■ WRITTEN PROBLEM ■
Give the data starting at the line that contains "The image size is (1068, 598)." and ending at the line that contains "Open the @yu_zuki0706", both included, as a Markdown table with the columns Row and Line. Number the rows and leave out any blank lines.

**** RECORDED INFORMATION ****

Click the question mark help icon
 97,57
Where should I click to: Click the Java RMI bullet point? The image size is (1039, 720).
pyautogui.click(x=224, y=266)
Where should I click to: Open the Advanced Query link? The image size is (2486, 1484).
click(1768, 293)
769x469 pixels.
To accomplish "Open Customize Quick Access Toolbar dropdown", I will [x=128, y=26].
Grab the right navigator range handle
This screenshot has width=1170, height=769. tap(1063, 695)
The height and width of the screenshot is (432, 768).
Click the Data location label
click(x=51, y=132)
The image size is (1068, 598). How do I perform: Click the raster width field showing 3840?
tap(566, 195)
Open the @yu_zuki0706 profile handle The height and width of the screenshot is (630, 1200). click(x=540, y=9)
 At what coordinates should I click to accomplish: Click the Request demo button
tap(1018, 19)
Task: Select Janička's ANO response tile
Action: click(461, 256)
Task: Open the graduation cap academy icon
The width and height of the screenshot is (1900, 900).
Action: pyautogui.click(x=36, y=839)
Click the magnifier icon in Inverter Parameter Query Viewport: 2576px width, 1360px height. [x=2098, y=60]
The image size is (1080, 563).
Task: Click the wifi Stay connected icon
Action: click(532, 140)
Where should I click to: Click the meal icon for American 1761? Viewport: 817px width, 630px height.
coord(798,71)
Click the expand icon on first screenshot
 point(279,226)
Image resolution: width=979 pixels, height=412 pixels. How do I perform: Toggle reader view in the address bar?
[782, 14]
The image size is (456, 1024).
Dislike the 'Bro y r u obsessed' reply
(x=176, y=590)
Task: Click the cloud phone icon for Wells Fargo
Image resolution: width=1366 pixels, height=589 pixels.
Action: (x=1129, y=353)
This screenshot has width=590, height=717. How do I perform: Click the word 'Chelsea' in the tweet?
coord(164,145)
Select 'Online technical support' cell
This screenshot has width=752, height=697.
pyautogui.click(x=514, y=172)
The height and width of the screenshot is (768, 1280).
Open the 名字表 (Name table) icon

****

■ COMPLETE OUTPUT ■
| Row | Line |
|---|---|
| 1 | The image size is (1068, 598). How do I perform: Click the raster width field showing 3840? |
| 2 | tap(566, 195) |
| 3 | Open the @yu_zuki0706 profile handle The height and width of the screenshot is (630, 1200). click(x=540, y=9) |